A British Nobel Prize winner and the head of major scientific societies recently said "serial offenders" casting man-made climate change in a skeptical light "should be crushed and buried."
The Guardian reported that Sir Paul Nurse, the incoming president of the British Science Association and current president of the Royal Society, made these remarks to journalists ahead of the British Science Festival. He encouraged scientists to call out politicians and others who skew scientific data.
But first, he said he hoped that scientists would try to forge good relationships with politicians and lobbyists "so that they feel ashamed to say some of the things they say," the Daily Mail reported of Nurse's remarks.
"Today we have those who like to mix science up with ideology and politics, where opinion, rhetoric and tradition hold more sway than adherence to evidence and adherence to logical argument," Nurse said. "We have to be aware of, and beware, organizations that masquerade as lobbying groups, which we see a lot in climate change. We have to be aware of politicians that cherry pick scientific views, even ministers who listen to scientists when it's about GM crops and then ignore them when it's about climate change."
A study published in the journal Climate Risk Management this week reported new statistical analysis that suggests it is "highly likely" — 99.999 percent — that greenhouse gases in the atmosphere as a result of human activity over the 304 consecutive months were the cause of "anomalously warm global temperatures."
Last month, a draft of the United Nations' Intergovernmental Panel on Climate Change's final synthesis report warned that it was increasingly likely that climate change could be irreversible. The report said the climate changes that have already occurred are widespread and consequential, while the human fingerprints on the problem are clear and unequivocal.
At the same time, another study published by a Canadian environmental economist suggested that a warming trend hasn't happened for nearly two decades.
“In my paper I'm not actually looking at the climate models, I'm just looking at the temperature data and asking how long is the pause, and I make it out to be about 19 years at this point,” Dr.

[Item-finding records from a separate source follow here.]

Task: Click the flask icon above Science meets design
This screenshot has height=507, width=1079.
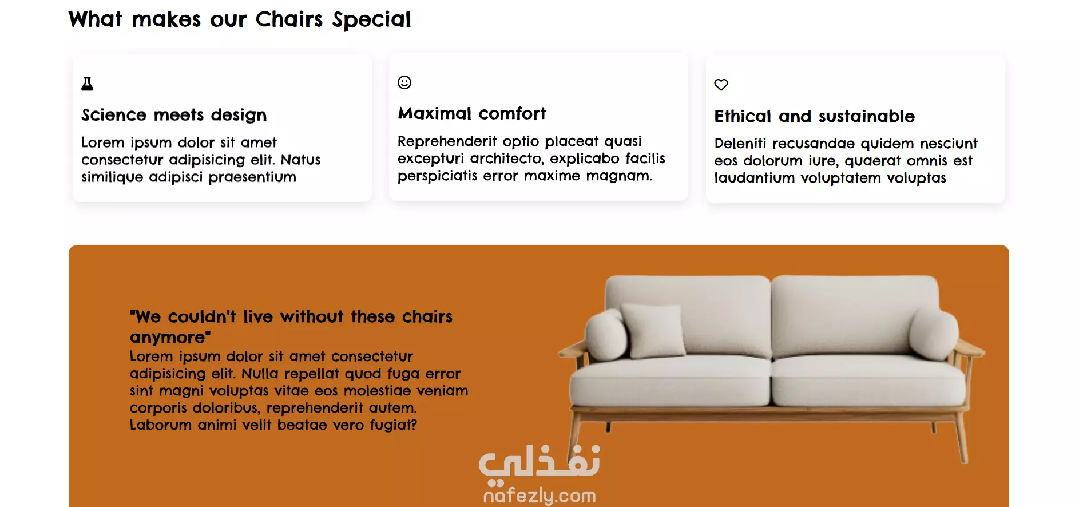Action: tap(87, 84)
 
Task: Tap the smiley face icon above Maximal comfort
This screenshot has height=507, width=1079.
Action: tap(404, 82)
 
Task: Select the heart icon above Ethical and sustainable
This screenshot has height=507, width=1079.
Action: tap(721, 85)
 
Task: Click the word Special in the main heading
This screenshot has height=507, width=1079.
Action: tap(372, 20)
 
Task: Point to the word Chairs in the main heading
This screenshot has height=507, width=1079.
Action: tap(289, 19)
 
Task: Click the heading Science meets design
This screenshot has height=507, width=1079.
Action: tap(174, 115)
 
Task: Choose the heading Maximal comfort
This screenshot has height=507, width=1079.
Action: tap(472, 113)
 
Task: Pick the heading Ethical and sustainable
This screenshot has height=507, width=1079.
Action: tap(815, 116)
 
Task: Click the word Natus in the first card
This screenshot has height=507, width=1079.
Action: tap(300, 160)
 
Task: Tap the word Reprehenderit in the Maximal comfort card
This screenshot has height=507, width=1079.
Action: tap(447, 141)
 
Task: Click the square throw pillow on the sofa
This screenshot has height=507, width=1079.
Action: tap(654, 329)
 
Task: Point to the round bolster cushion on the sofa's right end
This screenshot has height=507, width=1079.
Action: tap(933, 334)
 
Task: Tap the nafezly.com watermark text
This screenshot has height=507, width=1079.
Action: tap(540, 496)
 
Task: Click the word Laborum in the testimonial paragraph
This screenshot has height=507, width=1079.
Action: tap(161, 425)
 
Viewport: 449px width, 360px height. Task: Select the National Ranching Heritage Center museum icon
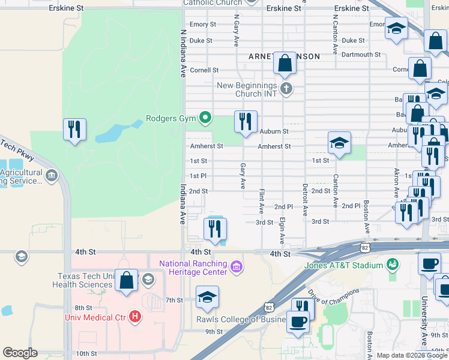pyautogui.click(x=237, y=266)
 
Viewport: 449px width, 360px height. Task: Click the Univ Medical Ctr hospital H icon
pyautogui.click(x=135, y=316)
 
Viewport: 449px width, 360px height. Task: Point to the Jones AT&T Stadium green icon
pyautogui.click(x=393, y=265)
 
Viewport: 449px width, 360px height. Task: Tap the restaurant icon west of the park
pyautogui.click(x=74, y=130)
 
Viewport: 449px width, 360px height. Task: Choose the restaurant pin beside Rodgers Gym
pyautogui.click(x=245, y=122)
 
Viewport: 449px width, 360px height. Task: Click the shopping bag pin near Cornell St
pyautogui.click(x=285, y=63)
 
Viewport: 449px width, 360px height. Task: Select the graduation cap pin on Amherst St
pyautogui.click(x=339, y=143)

Ross McKitrick, a professor at the University of Guelph teaching courses in environmental economics, told KTRH News of his research. “Because these have big policy implications and some big public discussions, people just need to actually go and look at the numbers themselves and think the story gets pretty clear at that point,” he says.
While many scientists have not wanted to entertain debates with those who hold a different ideology compared to what the majority of the scientific community believes, Nurse encouraged these scientists to be open to discussing heated topics.
"It can be terribly time consuming. There is a constant regression to little points that constantly require rebuttal, so it can be very stressful. But once the debate is in the media or on the airwaves or TV we have to be engaged," he said, according to the Guardian.
(H/T: Daily Mail)
The Associated Press contributed to this report.